» What you need to do:
Reproduce all of the rows below, swapping "Spiral tool" for "Pen tool" and leaving everything else unchanged.

» Data for this task:

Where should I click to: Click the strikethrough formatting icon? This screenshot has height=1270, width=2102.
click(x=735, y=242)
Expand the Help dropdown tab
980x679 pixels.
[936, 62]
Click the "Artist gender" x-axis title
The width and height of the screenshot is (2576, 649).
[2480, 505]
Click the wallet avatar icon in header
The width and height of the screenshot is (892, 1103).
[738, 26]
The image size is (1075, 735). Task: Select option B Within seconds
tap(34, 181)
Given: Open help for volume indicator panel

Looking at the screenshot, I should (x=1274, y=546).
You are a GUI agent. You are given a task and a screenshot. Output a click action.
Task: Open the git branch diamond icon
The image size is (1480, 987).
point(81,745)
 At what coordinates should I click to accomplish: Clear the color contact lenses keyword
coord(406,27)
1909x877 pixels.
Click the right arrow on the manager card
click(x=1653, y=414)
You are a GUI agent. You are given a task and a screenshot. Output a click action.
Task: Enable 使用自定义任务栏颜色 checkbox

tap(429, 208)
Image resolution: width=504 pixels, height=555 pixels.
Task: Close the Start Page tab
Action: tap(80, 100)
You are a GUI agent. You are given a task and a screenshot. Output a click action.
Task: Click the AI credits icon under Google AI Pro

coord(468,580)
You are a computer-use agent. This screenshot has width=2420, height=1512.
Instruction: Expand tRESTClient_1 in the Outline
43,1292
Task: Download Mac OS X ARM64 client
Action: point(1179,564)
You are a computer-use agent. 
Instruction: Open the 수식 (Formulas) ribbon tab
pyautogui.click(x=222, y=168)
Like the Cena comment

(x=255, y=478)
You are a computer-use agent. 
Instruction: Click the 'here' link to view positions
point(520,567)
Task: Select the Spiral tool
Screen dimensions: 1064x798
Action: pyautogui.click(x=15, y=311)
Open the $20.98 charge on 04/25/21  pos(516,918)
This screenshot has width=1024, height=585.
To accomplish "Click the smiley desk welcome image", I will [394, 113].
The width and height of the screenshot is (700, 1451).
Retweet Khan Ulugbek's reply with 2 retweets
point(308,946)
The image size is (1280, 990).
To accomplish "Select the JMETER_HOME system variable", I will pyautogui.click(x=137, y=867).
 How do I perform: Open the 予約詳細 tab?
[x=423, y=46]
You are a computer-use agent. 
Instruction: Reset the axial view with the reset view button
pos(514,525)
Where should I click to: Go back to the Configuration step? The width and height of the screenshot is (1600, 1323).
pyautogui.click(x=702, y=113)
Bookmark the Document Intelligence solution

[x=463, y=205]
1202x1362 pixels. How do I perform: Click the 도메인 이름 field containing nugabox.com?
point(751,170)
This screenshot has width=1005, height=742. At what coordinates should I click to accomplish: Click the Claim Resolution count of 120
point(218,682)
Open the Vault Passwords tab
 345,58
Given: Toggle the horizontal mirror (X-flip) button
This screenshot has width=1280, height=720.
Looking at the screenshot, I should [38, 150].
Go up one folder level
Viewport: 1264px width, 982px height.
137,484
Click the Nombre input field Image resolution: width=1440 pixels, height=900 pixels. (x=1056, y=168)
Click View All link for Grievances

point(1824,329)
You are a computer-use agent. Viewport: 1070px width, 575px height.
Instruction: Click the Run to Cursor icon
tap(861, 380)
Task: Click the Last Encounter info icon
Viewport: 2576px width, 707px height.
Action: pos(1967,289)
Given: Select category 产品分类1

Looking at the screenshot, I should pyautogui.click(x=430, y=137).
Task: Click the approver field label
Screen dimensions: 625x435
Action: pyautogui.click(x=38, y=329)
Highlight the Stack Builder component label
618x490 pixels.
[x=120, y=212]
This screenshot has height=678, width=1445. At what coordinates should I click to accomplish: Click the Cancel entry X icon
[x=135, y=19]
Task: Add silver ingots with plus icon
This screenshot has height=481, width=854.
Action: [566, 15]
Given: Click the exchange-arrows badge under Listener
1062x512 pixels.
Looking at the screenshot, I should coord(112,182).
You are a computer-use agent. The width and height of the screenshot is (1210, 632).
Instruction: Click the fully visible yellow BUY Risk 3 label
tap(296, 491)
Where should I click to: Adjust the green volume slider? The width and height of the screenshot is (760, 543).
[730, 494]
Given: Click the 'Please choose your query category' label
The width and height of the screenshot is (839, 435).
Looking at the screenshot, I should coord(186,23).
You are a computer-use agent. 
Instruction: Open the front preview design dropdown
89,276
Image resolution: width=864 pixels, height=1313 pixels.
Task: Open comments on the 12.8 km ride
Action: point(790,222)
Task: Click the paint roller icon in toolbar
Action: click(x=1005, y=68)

» Answer to the task:
Where should I click to: Click the strikethrough formatting icon? This screenshot has height=1270, width=2102.
click(x=735, y=242)
Expand the Help dropdown tab
980x679 pixels.
[936, 62]
Click the "Artist gender" x-axis title
The width and height of the screenshot is (2576, 649).
[2480, 505]
Click the wallet avatar icon in header
The width and height of the screenshot is (892, 1103).
[738, 26]
The image size is (1075, 735). Task: Select option B Within seconds
tap(34, 181)
Given: Open help for volume indicator panel

Looking at the screenshot, I should (x=1274, y=546).
You are a GUI agent. You are given a task and a screenshot. Output a click action.
Task: Open the git branch diamond icon
The image size is (1480, 987).
point(81,745)
 At what coordinates should I click to accomplish: Clear the color contact lenses keyword
coord(406,27)
1909x877 pixels.
Click the right arrow on the manager card
click(x=1653, y=414)
You are a GUI agent. You are given a task and a screenshot. Output a click action.
Task: Enable 使用自定义任务栏颜色 checkbox

tap(429, 208)
Image resolution: width=504 pixels, height=555 pixels.
Task: Close the Start Page tab
Action: tap(80, 100)
You are a GUI agent. You are given a task and a screenshot. Output a click action.
Task: Click the AI credits icon under Google AI Pro

coord(468,580)
You are a computer-use agent. This screenshot has width=2420, height=1512.
Instruction: Expand tRESTClient_1 in the Outline
43,1292
Task: Download Mac OS X ARM64 client
Action: point(1179,564)
You are a computer-use agent. 
Instruction: Open the 수식 (Formulas) ribbon tab
pyautogui.click(x=222, y=168)
Like the Cena comment

(x=255, y=478)
You are a computer-use agent. 
Instruction: Click the 'here' link to view positions
point(520,567)
Task: Select the Pen tool
Screen dimensions: 1064x798
Action: pyautogui.click(x=15, y=311)
Open the $20.98 charge on 04/25/21  pos(516,918)
This screenshot has width=1024, height=585.
To accomplish "Click the smiley desk welcome image", I will [394, 113].
The width and height of the screenshot is (700, 1451).
Retweet Khan Ulugbek's reply with 2 retweets
point(308,946)
The image size is (1280, 990).
To accomplish "Select the JMETER_HOME system variable", I will pyautogui.click(x=137, y=867).
 How do I perform: Open the 予約詳細 tab?
[x=423, y=46]
You are a computer-use agent. 
Instruction: Reset the axial view with the reset view button
pos(514,525)
Where should I click to: Go back to the Configuration step? The width and height of the screenshot is (1600, 1323).
pyautogui.click(x=702, y=113)
Bookmark the Document Intelligence solution

[x=463, y=205]
1202x1362 pixels. How do I perform: Click the 도메인 이름 field containing nugabox.com?
point(751,170)
This screenshot has width=1005, height=742. At what coordinates should I click to accomplish: Click the Claim Resolution count of 120
point(218,682)
Open the Vault Passwords tab
 345,58
Given: Toggle the horizontal mirror (X-flip) button
This screenshot has width=1280, height=720.
Looking at the screenshot, I should [38, 150].
Go up one folder level
Viewport: 1264px width, 982px height.
137,484
Click the Nombre input field Image resolution: width=1440 pixels, height=900 pixels. (x=1056, y=168)
Click View All link for Grievances

point(1824,329)
You are a computer-use agent. Viewport: 1070px width, 575px height.
Instruction: Click the Run to Cursor icon
tap(861, 380)
Task: Click the Last Encounter info icon
Viewport: 2576px width, 707px height.
Action: pos(1967,289)
Given: Select category 产品分类1

Looking at the screenshot, I should pyautogui.click(x=430, y=137).
Task: Click the approver field label
Screen dimensions: 625x435
Action: pyautogui.click(x=38, y=329)
Highlight the Stack Builder component label
618x490 pixels.
[x=120, y=212]
This screenshot has height=678, width=1445. At what coordinates should I click to accomplish: Click the Cancel entry X icon
[x=135, y=19]
Task: Add silver ingots with plus icon
This screenshot has height=481, width=854.
Action: [566, 15]
Given: Click the exchange-arrows badge under Listener
1062x512 pixels.
Looking at the screenshot, I should coord(112,182).
You are a computer-use agent. The width and height of the screenshot is (1210, 632).
Instruction: Click the fully visible yellow BUY Risk 3 label
tap(296, 491)
Where should I click to: Adjust the green volume slider? The width and height of the screenshot is (760, 543).
[730, 494]
Given: Click the 'Please choose your query category' label
The width and height of the screenshot is (839, 435).
Looking at the screenshot, I should coord(186,23).
You are a computer-use agent. 
Instruction: Open the front preview design dropdown
89,276
Image resolution: width=864 pixels, height=1313 pixels.
Task: Open comments on the 12.8 km ride
Action: point(790,222)
Task: Click the paint roller icon in toolbar
Action: click(x=1005, y=68)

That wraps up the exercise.